那块胎记,顾苏城记得不差,的确是在顾清浅的后背上,而这男子竟然知道这块胎记,那就是说,他们二人当真有过接触。
不然,后背上的胎记,男子又如何知道?
府中上下,只有他与夏清荷二人知道这块胎记所在的位置,看来,这个男子果真和顾清浅有些关系。
那两个架着男子的家丁听到这话也是一愣,抬眸看向顾苏城,只见他挥了挥手,两个家丁便松开了男子。
得到自由,男子又连忙往顾苏城面前跪爬了几步,老老实实的跪在地上道:“我虽是一介穷书生,可我也读过不少书,清浅说过,她就是看中了我的才华,而非家世。

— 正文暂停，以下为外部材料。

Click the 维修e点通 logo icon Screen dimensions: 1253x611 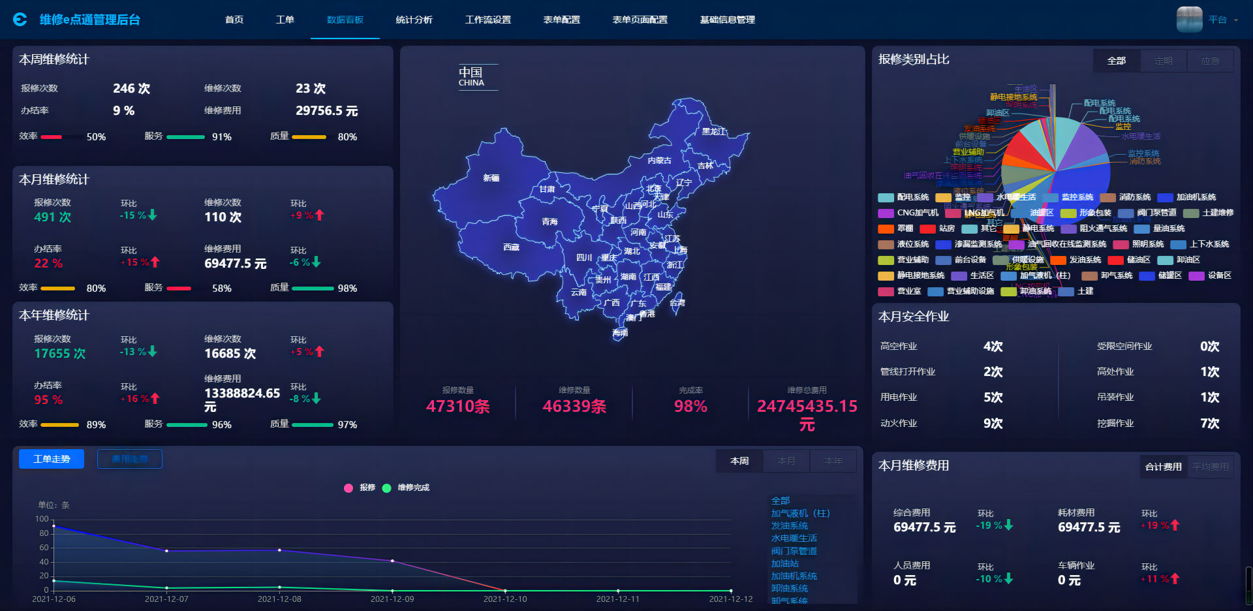(x=20, y=20)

”
说到这里,男子还微微侧头看了一眼顾清浅,见她不说话,这才咽了口口水,继续说道:“我俩相识与去年灯会,因猜灯谜得遇。初遇那天,清浅正在猜一个灯谜,巧合之下,我与清浅共同猜对了同一个灯谜,因此而结缘。后来我家中母亲病重,意外遇到清浅,清浅见我可怜,亲自让人将我母亲送去看病。后来,我母亲醒来后抓着清浅的手不放,以为是我的……”
男子说到这儿,停顿了一下,即使他没有说完整,可在场的人都能够明白他这句话的意思。
“是我先对清浅生了情,苦苦追求,清浅才对我也有了意。经过这将近一年的相处,我俩感情渐深。我本想到府上来提亲,可清浅却担心将军不同意这门婚事。于是,在一个多月以前,清浅提出要与我私奔。”

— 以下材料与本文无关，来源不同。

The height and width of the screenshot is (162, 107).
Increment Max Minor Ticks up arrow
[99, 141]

男子说着,又再次看向顾清浅,身子明显一个哆嗦,显然是很害怕眼前的人。
顾清浅在一旁听着男子说的话,在心里点头,不得不说,这一段感情史编得可真好。
这富家千金爱上穷书生一事,并不少见,只是可笑,袁思瑶找人编故事,也编得太接地气了些,倒是一点儿也不感人。

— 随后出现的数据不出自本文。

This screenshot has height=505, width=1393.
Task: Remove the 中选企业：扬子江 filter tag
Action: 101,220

这件事,袁思瑶也装出一副不信的样子,“那你见了清浅,为何会说她是鬼?你这话里,又是何意?我怎么听着,越来越像是你胡编乱造出来的呢?你不会是有意要接近我家清浅吧?”
我家清浅。
“噗嗤!”
顾清浅到底还是忍不住笑了,她怎不知道自己竟和袁思瑶这般亲了?
顾清浅抱着胳膊,一点儿也不畏惧的看向袁思瑶,眼神里的意思,似是在说,你的戏码我已经看穿了。
袁思瑶不屑与她这样的眼神,好戏,还在后头。
“你说,清浅一个多月以前主动提出要与你私奔?”袁思瑶心里欢喜得很,面上却是一声冷笑,“你口口声声说你与我家清浅定情,那你们可有定情之物?哼,我看你,是想癞蛤蟆吃天鹅肉想疯了吧?”
袁思瑶面上在极力维护着顾清浅。
“不是,我有定情的信物。”男子低头,颤抖着双手从衣服里拿出一支玉簪,那支玉簪并未经过精心的雕刻,整支玉簪看着简单,普通,只是玉簪上有一朵白色梅花花瓣。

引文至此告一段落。